I recently did some tests after converting float64 data to float32 and int16. Results are interesting:

In [17]: np.abs((nii_int16.get_data() - nii_float64.get_data())).mean()
Out[17]: 0.09107306744975145

In [19]: np.abs((nii_float32.get_data() - nii_float64.get_data())).mean()
Out[19]: 3.63454324763137e-05

In [21]: np.abs((nii_int16.get_data() - nii_float32.get_data())).mean()
Out[21]: 0.09107308637217748

It seems that pushing all the way to int16 inures a real precision cost.


Hi Chris, since you are at it, would you mind adding uint16 to this comparison?

In [31]: np.abs((nii_int16.get_data() - nii_uint16.get_data())).mean()
Out[31]: 0.0017041164935648729

In [32]: np.abs((nii_uint16.get_data() - nii_float32.get_data())).mean()
Out[32]: 0.09107304279264676

In [33]: np.abs((nii_uint16.get_data() - nii_float64.get_data())).mean()
Out[33]: 0.09107302352344504

Comparable precision loss.


When converting floats to integers it is a very good idea that you rescale the data to use the full precision of your datatype - it is free data. For example, if you are saving your data as UINT_16 (which stores values as discrete while numbers from 0…65535), then you should set your scl_inter to the minimum value in your image and the scl_slope (65535/(maximum-minimum)). The SPM/Matlab script nii_change_datatype.m illustrates this method. I think this explains a lot of the error you are seeing by comparing the means.

I also think you need to be realistic regarding the SNR/CNR in modern MRI sequences - visually we can see the noise very well in grayscale images, and yet humans tend to have problems discriminating a grayscale with 100 levels. Traditionally, MRI was sampled at 12-bit (0…4095) which is probably more than sufficient for most modalities. Now most scanners use 16-bit integers (0…65535), largely because most DICOM images have 16-bits allocated. Furthermore, in my experience, most of the sequences we use have the FFT scale set very conservatively to avoid clipping, so if you look at your raw data you will see it rarely uses the 16 bit range.

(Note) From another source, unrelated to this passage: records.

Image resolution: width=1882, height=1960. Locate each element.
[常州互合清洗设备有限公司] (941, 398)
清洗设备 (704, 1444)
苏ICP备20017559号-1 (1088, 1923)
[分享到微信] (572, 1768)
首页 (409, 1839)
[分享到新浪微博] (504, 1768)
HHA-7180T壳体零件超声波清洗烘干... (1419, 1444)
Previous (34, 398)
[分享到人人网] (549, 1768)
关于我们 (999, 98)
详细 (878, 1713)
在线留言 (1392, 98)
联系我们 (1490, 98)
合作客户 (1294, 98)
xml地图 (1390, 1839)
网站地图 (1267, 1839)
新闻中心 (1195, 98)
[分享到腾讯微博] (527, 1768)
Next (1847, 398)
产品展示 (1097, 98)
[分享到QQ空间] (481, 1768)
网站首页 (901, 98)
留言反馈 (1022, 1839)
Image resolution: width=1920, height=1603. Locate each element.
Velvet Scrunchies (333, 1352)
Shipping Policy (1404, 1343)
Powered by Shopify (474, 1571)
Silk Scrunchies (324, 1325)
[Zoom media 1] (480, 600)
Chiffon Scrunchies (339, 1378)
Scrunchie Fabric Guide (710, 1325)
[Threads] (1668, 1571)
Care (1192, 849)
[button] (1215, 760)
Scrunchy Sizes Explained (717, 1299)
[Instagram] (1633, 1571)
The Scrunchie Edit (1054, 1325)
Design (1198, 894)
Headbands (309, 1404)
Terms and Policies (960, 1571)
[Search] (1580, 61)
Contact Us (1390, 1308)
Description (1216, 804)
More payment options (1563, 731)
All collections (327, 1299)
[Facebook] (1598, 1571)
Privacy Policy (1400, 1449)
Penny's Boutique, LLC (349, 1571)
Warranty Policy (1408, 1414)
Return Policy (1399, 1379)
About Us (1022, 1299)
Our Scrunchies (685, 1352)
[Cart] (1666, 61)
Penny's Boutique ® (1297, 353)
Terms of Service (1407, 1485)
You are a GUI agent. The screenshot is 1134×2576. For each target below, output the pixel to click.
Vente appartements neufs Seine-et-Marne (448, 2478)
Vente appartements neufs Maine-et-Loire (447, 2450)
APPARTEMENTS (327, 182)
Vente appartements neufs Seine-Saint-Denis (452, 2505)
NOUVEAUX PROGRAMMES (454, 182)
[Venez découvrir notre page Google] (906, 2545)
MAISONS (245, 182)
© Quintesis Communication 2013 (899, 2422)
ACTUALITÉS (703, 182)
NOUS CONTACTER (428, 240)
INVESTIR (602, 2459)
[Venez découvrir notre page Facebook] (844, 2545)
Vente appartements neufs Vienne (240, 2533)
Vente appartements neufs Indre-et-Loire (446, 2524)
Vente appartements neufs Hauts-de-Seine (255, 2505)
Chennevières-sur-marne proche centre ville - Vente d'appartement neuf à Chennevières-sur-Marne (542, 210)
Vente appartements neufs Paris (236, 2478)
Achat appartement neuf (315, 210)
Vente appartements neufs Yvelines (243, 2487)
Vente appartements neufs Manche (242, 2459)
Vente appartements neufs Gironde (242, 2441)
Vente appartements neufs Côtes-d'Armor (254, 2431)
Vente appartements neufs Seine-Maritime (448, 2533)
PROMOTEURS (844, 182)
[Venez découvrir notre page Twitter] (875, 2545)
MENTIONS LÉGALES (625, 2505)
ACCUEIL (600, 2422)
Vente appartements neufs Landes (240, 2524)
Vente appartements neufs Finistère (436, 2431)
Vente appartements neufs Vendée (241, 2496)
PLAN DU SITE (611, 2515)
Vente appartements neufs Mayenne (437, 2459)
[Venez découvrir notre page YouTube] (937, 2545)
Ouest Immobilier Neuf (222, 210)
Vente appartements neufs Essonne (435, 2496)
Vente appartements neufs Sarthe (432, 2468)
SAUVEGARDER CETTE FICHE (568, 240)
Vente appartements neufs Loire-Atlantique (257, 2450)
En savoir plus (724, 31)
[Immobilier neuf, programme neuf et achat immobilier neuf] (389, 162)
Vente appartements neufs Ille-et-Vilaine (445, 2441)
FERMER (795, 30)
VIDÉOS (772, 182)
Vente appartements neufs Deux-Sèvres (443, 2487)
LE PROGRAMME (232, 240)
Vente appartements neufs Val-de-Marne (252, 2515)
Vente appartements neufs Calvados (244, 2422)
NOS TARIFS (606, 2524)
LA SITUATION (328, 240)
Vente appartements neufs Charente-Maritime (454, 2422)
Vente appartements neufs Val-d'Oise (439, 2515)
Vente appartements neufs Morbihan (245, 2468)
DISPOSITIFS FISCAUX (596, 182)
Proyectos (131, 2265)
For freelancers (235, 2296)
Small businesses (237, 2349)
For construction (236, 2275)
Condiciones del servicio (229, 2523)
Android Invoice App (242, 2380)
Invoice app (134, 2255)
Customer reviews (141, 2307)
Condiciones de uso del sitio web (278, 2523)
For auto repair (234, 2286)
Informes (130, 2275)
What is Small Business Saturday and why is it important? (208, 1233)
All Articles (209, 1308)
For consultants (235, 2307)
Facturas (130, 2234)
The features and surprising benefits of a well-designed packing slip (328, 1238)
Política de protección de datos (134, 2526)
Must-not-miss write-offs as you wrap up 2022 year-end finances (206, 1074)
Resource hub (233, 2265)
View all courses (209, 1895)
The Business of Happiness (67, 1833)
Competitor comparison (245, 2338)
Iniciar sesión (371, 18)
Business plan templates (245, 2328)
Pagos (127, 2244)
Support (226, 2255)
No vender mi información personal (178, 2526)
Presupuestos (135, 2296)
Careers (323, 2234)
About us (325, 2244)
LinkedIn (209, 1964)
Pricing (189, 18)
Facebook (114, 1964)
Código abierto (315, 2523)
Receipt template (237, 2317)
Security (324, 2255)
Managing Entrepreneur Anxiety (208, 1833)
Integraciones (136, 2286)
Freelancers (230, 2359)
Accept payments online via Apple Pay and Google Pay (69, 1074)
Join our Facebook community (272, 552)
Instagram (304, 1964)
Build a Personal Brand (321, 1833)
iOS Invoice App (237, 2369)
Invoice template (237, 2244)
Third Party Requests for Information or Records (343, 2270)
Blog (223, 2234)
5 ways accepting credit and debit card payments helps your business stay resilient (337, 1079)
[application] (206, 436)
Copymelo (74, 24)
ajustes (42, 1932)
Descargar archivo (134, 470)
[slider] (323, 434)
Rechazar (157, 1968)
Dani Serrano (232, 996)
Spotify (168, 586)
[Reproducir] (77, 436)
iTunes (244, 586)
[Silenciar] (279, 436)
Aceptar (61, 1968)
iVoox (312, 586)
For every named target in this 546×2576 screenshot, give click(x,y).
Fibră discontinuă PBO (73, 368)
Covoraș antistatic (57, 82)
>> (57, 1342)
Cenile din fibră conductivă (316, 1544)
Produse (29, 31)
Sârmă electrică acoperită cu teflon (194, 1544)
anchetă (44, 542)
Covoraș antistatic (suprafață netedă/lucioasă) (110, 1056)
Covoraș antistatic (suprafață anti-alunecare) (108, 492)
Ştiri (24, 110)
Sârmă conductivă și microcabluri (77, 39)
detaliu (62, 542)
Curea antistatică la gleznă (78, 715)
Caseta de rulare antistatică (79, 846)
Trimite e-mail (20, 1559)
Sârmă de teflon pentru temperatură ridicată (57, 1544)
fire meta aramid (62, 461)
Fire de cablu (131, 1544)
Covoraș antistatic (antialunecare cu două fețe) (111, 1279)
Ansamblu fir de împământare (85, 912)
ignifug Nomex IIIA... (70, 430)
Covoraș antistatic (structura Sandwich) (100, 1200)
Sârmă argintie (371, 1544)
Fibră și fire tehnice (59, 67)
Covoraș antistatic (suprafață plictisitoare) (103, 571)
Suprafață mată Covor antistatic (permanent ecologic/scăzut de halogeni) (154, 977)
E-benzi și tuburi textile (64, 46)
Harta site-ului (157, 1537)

I am sure there are many other articles on the topic, but as a behavioral scientist I was really influenced by the article Good news for bad clocks which shows that through repetitive sampling we are able to accurately discern small differences in noisy data.

I argue that 32-bit float is overkill for typical neuroimaging data, but disk drives are fast and modern computers are exceptionally fast with floating point numbers compared to those in the past.